En ce qui concerne les droits de succession, il est important de noter que si vous acceptez un héritage sous réserve d’inventaire, vous n’aurez pas à payer les dettes mais vous serez toujours redevable des droits de succession.  » Ce serait par exemple le cas si le défunt avait vendu un bien et que le produit de cette vente n’apparaissait plus dans ses avoirs : le fisc peut présumer fictivement que la somme fait bien partie des avoirs du défunt et les héritiers – y compris ceux qui ont accepté l’héritage sous réserve d’inventaire – doivent payer des droits de succession sur cette somme.  » Il n’y a bien entendu pas de droits à payer si on a renoncé à la succession.

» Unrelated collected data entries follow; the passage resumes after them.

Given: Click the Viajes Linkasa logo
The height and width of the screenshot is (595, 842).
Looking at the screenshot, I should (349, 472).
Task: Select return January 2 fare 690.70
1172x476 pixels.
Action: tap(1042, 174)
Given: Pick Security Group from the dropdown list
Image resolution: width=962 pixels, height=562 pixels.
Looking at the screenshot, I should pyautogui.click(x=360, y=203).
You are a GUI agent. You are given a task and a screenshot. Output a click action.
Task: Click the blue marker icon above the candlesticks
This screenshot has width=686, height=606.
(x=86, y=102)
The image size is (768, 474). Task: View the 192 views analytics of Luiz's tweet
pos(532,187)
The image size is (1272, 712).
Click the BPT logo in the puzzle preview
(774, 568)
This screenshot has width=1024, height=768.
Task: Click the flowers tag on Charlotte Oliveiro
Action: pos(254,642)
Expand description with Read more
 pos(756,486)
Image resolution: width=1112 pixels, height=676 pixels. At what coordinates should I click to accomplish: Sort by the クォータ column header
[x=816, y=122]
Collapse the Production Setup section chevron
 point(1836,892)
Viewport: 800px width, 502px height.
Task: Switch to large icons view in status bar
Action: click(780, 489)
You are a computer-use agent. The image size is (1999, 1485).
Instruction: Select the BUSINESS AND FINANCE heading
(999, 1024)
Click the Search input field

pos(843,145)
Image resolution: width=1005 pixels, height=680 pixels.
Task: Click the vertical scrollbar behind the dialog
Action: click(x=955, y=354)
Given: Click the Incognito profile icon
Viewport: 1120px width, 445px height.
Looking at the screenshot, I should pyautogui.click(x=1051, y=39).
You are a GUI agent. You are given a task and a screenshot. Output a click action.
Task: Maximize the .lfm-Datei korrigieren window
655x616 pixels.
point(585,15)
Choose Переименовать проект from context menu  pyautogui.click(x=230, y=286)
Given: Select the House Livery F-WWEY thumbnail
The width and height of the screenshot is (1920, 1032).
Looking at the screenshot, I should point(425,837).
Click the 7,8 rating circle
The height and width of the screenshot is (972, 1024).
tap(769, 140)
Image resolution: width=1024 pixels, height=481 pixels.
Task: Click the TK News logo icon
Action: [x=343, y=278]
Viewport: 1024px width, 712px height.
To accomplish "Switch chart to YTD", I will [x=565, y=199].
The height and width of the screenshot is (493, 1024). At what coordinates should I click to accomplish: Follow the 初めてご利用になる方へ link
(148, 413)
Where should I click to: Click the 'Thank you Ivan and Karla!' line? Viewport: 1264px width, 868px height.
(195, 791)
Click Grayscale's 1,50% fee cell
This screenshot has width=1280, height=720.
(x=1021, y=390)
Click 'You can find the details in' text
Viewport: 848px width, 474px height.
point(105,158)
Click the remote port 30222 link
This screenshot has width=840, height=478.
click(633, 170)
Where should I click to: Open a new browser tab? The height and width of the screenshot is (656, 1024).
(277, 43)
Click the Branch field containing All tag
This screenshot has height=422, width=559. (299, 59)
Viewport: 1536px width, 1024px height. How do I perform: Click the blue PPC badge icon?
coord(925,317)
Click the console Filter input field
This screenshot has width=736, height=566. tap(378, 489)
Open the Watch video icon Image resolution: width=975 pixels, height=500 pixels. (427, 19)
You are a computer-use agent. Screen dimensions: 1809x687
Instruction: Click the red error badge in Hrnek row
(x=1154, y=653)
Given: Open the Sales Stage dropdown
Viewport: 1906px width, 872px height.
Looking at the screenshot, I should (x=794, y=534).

Le notaire conseille la vigilance :  » Si vous avez le moindre doute, interrogez toujours votre notaire. Car une fois que vous avez posé un acte qui peut être considéré comme une acceptation, il est irrévocable. Pour éviter le mécanisme d’acceptation tacite, vous pouvez également demander au tribunal l’autorisation de retirer de la succession des biens qui pourraient être irrémédiablement abîmés ou dont la préservation entraînerait des frais excessifs. « 

Accepter ? Refuser ? Inventorier ?

L’héritier dispose d’un délai de 30 ans (!) pour accepter ou refuser l’héritage. Soit il l’accepte purement et simplement.

Soit il y renonce, s’il a la certitude que le défunt avait plus de dettes que d’avoirs. Il suffit alors de faire établir un acte notarié dans ce sens, acte en principe gratuit.

Lorsqu’il ne sait pas précisément de quoi se compose l’héritage, l’héritier peut l’accepter sous réserve d’inventaire. Il revient au notaire de dresser un inventaire des avoirs et des dettes de sorte que l’héritier puisse s’engager en connaissance de cause. Dans ce cas, l’héritier ne devra plus payer les dettes éventuelles.